For an object lesson on Old Media liberal bias, read the transcript of the May 17 press briefing by White House Press Secretary Scott McClellan.
The recurrent themes jumping from the condescending reporters' questions were anti: President Bush, American military, U.S. Constitution, Republican Party, and pro: Democrat obstructionism, terrorist-sympathizing and Old Media arrogance, unaccountability and elitism. I can provide but a few examples in a short column, but they're telling.
Question: "Scott, the Senate has managed to function -- or not function, as the case may be -- for more than 200 years without a ban on judicial filibusters. Is the president concerned about the historic nature of what's being talked about up on the Hill?"
Excuse me, but there has been no ban on judicial filibusters for 200 years because there haven't been any -- other than a bipartisan one involving Abe Fortas. Apart from the press's flagrant liberal bias, it is incomprehensible that the questioner could twist the Republican's corrective response to a Democratic breach of historic precedent into a wrong by Republicans.
Question: "Where in the Constitution are judicial nominees guaranteed an up-or-down vote? And what about the impact of this whole so-called 'nuclear option' on this idea of equal representation by the Senate?"

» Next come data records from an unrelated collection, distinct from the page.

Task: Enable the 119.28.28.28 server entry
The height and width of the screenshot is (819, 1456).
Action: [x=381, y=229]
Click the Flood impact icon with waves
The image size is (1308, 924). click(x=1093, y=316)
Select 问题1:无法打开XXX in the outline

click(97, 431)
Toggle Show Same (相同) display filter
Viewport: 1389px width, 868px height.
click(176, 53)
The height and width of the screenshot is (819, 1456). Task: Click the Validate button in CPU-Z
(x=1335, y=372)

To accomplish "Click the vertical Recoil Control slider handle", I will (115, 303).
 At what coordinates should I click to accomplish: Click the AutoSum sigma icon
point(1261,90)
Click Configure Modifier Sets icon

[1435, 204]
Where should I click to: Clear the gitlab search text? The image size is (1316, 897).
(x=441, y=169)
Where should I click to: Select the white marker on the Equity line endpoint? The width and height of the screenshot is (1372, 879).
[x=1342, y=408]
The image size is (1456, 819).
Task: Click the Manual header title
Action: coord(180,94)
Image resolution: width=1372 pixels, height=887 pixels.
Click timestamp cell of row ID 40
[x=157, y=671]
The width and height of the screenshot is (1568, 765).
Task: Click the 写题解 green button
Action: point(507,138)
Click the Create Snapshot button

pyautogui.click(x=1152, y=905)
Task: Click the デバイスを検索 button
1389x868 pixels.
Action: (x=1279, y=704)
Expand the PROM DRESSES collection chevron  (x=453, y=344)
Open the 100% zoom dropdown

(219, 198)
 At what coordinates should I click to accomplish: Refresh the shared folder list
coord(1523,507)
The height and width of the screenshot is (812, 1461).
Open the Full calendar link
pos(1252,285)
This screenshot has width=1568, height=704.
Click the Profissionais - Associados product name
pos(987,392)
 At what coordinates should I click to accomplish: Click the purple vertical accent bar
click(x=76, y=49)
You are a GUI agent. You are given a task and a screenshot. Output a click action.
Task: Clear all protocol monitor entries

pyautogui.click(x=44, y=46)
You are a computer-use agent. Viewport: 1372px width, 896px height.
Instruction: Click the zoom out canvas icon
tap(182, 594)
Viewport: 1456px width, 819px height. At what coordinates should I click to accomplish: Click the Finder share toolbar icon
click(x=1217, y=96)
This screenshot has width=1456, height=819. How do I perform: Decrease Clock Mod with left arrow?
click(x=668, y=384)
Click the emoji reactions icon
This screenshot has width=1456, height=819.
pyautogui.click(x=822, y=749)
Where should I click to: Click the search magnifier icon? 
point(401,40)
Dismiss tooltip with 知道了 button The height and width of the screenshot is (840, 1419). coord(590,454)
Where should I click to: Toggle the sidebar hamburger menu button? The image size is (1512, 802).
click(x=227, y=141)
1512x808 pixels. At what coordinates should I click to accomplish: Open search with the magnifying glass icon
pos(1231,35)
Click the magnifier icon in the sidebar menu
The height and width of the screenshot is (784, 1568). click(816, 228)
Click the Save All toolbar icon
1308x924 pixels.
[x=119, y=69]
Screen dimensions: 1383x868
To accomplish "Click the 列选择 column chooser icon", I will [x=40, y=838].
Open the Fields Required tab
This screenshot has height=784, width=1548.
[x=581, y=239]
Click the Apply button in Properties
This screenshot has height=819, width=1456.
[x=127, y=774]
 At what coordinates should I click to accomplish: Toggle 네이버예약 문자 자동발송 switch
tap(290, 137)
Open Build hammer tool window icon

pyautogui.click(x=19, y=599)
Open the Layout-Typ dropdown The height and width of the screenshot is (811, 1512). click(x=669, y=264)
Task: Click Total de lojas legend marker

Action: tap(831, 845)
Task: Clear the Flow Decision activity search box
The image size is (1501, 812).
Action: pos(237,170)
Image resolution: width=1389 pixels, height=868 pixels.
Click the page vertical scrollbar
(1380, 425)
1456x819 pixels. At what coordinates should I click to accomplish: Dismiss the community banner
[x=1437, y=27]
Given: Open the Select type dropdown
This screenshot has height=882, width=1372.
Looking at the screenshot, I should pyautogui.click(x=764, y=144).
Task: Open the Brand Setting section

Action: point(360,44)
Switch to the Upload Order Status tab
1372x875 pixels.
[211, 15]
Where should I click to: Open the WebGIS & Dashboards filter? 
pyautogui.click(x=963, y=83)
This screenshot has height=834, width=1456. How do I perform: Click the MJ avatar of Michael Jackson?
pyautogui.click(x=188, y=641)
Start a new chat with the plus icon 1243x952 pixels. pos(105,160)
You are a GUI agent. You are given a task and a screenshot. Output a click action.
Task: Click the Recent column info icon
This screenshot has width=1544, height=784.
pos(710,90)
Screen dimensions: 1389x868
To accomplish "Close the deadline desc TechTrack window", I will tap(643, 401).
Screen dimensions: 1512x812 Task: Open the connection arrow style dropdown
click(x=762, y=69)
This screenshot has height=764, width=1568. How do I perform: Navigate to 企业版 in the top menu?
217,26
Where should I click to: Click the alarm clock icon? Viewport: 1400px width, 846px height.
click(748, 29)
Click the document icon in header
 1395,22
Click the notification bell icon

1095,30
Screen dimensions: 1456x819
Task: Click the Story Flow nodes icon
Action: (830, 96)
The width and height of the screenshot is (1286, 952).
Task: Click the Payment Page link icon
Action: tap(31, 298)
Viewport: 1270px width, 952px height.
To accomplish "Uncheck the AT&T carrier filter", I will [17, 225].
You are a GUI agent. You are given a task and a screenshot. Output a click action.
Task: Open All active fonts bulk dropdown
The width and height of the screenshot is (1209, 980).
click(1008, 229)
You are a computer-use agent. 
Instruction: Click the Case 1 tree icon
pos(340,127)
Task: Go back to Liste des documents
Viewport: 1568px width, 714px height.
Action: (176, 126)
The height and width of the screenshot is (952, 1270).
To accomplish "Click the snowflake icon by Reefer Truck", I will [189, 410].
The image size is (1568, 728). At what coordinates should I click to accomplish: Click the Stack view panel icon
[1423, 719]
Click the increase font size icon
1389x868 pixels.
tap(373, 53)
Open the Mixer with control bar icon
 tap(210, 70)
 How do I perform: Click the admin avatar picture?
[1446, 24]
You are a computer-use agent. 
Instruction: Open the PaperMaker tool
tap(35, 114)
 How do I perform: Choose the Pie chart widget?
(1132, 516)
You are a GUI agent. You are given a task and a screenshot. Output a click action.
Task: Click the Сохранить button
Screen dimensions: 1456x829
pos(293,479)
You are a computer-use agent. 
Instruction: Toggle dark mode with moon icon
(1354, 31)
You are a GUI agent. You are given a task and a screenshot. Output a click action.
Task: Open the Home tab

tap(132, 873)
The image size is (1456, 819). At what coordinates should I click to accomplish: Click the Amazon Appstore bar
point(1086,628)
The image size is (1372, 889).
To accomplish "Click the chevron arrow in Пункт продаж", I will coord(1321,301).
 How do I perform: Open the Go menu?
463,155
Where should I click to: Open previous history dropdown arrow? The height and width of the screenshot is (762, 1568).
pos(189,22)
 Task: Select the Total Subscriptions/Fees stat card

Can you imagine how many additional useless pages the Constitution would contain if the Framers had been as vacuous as this questioner? Is this person suggesting that every place the Constitution specifies a certain power it must contain an explicit clause to restate the obvious for the IQ-challenged? The Constitution vests the judicial appointment power in the president, subject to the advice and consent of the Senate. Should James Madison have proposed an additional clause saying, "Oh, and we almost forgot, we expect the Senate to exercise its constitutional responsibility to vote on the president's nominees because otherwise the president's appointment power will be meaningless"? Truly, this is almost too silly for words.